> _Task brief_:
Set out the records as a numbered list, starting at the line that contains "You are a computer-use agent. The image" and ending with the last line of the records. Skip any blank lines.

> _Entries on where items appear_:
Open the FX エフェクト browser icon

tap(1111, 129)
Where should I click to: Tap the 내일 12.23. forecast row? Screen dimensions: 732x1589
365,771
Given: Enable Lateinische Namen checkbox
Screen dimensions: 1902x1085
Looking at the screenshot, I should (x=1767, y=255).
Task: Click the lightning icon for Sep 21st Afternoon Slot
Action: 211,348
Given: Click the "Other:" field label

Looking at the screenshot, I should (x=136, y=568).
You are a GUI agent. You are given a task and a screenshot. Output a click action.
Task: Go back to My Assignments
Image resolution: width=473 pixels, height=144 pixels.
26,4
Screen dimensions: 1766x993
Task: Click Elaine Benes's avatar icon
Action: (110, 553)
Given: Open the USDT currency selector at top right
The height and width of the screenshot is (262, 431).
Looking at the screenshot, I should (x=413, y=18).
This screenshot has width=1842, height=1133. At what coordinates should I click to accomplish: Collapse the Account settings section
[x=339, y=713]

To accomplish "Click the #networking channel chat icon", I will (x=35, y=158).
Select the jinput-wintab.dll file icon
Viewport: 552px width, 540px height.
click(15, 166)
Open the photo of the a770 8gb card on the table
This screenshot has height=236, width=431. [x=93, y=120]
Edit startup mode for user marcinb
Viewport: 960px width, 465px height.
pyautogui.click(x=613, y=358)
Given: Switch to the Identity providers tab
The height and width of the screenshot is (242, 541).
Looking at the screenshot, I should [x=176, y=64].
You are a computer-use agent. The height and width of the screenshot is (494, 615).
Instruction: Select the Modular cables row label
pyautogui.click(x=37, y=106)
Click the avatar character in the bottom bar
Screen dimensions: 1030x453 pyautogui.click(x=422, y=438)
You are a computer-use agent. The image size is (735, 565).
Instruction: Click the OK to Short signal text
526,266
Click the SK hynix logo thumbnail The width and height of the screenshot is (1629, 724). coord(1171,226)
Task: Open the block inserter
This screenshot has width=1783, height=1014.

> _Solution for this problem_:
1. You are a computer-use agent. The image size is (735, 565).
2. Instruction: Click the OK to Short signal text
3. 526,266
4. Click the SK hynix logo thumbnail The width and height of the screenshot is (1629, 724). coord(1171,226)
5. Task: Open the block inserter
6. This screenshot has width=1783, height=1014.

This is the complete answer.